### Task to carry out:
Please reproduce verbatim the lines below, from the first through the one with "[Изображение] (815, 1109)".

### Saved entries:
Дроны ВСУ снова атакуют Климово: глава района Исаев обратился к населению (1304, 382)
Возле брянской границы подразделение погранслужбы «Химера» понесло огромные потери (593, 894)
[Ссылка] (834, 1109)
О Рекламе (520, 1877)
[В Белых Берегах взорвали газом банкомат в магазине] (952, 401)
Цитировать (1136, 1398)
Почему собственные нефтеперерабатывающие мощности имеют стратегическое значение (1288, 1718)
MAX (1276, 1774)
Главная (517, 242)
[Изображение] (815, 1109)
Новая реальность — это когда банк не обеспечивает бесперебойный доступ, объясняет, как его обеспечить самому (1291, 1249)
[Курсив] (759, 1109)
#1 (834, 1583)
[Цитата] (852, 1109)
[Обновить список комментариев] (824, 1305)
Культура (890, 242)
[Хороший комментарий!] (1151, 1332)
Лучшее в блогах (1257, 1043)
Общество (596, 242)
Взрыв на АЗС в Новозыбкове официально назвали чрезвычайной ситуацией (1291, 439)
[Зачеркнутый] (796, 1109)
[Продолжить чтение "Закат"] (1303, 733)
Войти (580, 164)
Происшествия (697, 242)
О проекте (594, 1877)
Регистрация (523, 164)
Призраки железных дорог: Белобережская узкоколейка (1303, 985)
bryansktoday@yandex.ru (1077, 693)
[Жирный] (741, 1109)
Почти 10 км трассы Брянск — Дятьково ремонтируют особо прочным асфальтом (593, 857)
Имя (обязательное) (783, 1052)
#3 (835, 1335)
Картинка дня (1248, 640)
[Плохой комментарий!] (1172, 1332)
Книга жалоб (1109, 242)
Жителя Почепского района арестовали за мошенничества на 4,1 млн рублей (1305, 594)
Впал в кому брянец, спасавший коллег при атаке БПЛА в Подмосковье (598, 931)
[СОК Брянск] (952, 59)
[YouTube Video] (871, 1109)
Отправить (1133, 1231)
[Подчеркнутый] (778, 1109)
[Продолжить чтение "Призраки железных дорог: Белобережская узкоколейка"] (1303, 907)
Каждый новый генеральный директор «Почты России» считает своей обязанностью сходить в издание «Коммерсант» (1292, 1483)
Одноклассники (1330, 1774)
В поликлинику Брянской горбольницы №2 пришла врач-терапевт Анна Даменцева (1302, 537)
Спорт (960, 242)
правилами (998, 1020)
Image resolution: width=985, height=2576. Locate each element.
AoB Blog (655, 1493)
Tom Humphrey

### Written reply:
Дроны ВСУ снова атакуют Климово: глава района Исаев обратился к населению (1304, 382)
Возле брянской границы подразделение погранслужбы «Химера» понесло огромные потери (593, 894)
[Ссылка] (834, 1109)
О Рекламе (520, 1877)
[В Белых Берегах взорвали газом банкомат в магазине] (952, 401)
Цитировать (1136, 1398)
Почему собственные нефтеперерабатывающие мощности имеют стратегическое значение (1288, 1718)
MAX (1276, 1774)
Главная (517, 242)
[Изображение] (815, 1109)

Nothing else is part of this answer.